Задолго до того мы с ним, впав в обжигающий азарт, искали, откуда произошла народная драма «Лодка». В русских деревнях ее долго играли – так вот, откуда она? Но стоит только сунуться в такой вопрос, и посыплются на твою голову подобия, аналоги из рога изобилия, называемого мировой культурой. Начали от Феллини, кончили ладьей мертвых, на которой увозят души, освободившиеся от земной суеты. На тот свет, на тот свет, оставляя дóма страсти, пристрастия, книги, кошек-собак. Ну и Любу.
Когда он умер, верные его ученики из театра «Тень» памятник ему поставили – булыжник с дощечкой. Там его настоящая фамилия и нарисовалась – «Киппер». Киппер он был, оказывается, наш Новацкий Виктор Исаевич.

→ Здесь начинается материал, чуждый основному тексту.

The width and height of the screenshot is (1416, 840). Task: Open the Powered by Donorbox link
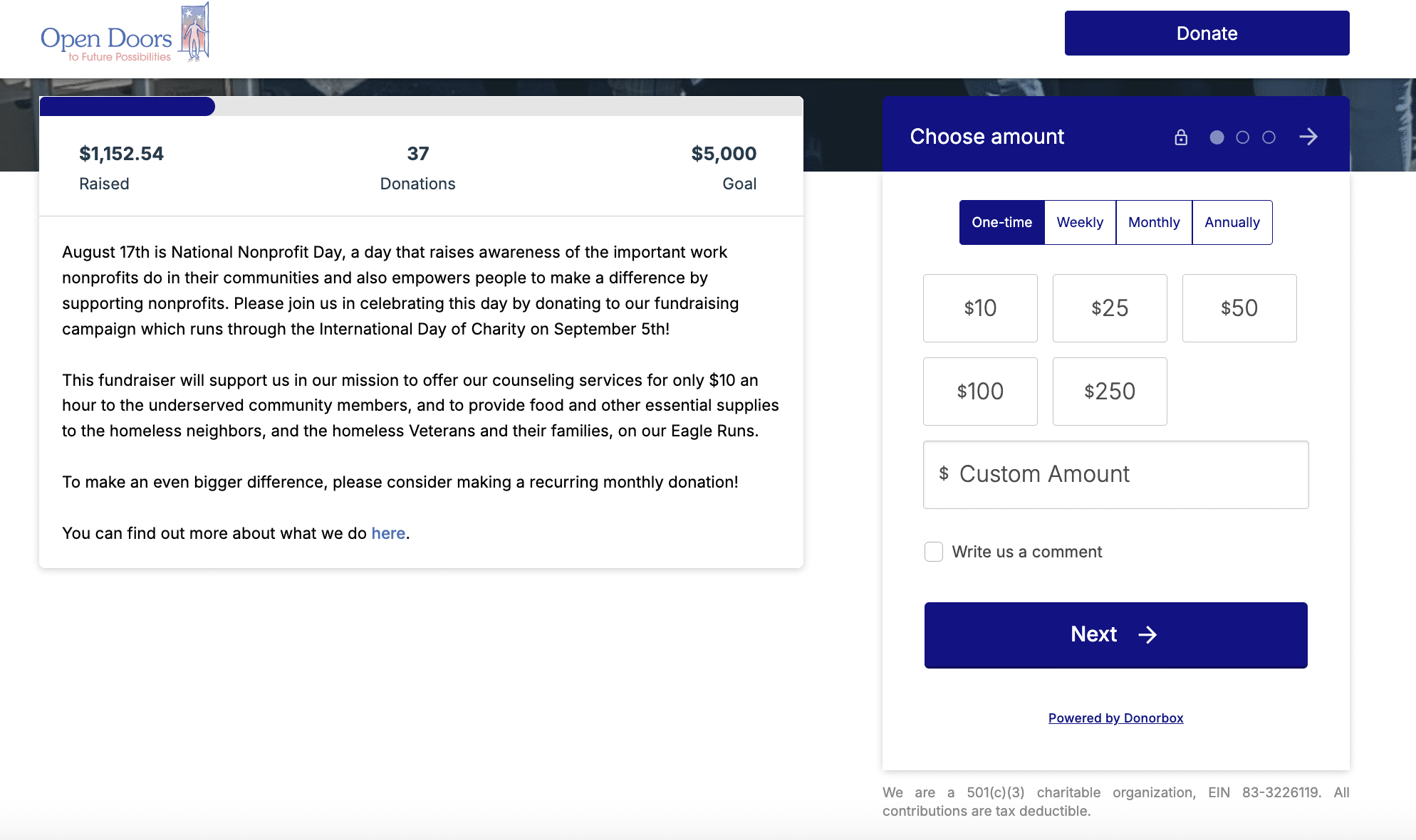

И Сергей Тараканов, кукольных дел мастер, вырезал из дерева кукольную ладью, увозящую душу нашего мэтра, нашего учителя жизни.
Этого невозможного человека.
Каких не бывает на свете, а он был.
И наша с ним работа о русском народном театре так и называлась:
«И ПЛЫВЕТ ЛОДКА».
«Роман» с Асарканом
Я тебя еще мало знала, а говорили: у нее дома разные люди бывают, даже Асаркан. Я тогда не знала, что такое «даже Асаркан», но поняла – это нечто.
После его смерти сложился культ, правда, в узком кругу – среди тех, кто его помнил. Хотелось бы знать, как он там к этому относится, если, конечно, мирские дела вообще кого-нибудь там интересуют. Сердится? Ворчит? Иронизирует? Нужное подчеркнуть. Тем более что как раз в организации культов он толк понимал.
Тема его знаменитых открыток берет начало в недрах биографии, он жил с дядей и тетей в Москве и посылал открытки родственникам в Польшу. Содержание было типовое: да здравствуют наши вожди, далее по списку. Поименно. Обширный список нужно было уместить на ограниченной территории открытки. Ничего хорошего такая форма детского патриотизма не обещала. Однако, полагаю, здесь и возникло представление о композиции будущих открыток.
В первом классе в конце учебного года некоторых наградили. Это произвело впечатление – связью между хорошей успеваемостью и наградой он пренебрег. Взял в доме тетки денег, приобрел мраморный чернильный прибор «Папанинцы на льдине» и объяснил, что это награда. К вечеру был разоблачен.
…Вот после этих слов у меня случилась пауза, понадобилось лезть в шкаф, вдруг выпала книжка из моего детства «Жизнь на льдине», автор – Папанин. Да не могла она сохраниться, с конца тридцатых на глаза не попадалась, и вдруг… как это понимать, Александр Наумович? Ну, не знаю.
Сейчас пишу и слышу его голос, поддаюсь ритму его речи. Его власть над нашими душами, нашими перьями, нашими машинками была огромна. Мне нравилась моя вассальная зависимость. Я любила его слушаться и слушалась с усердием прилежной ученицы. Его яростное эссе в «МК» «Петя, не бросай Машу!» изучала как образец безукоризненного стиля.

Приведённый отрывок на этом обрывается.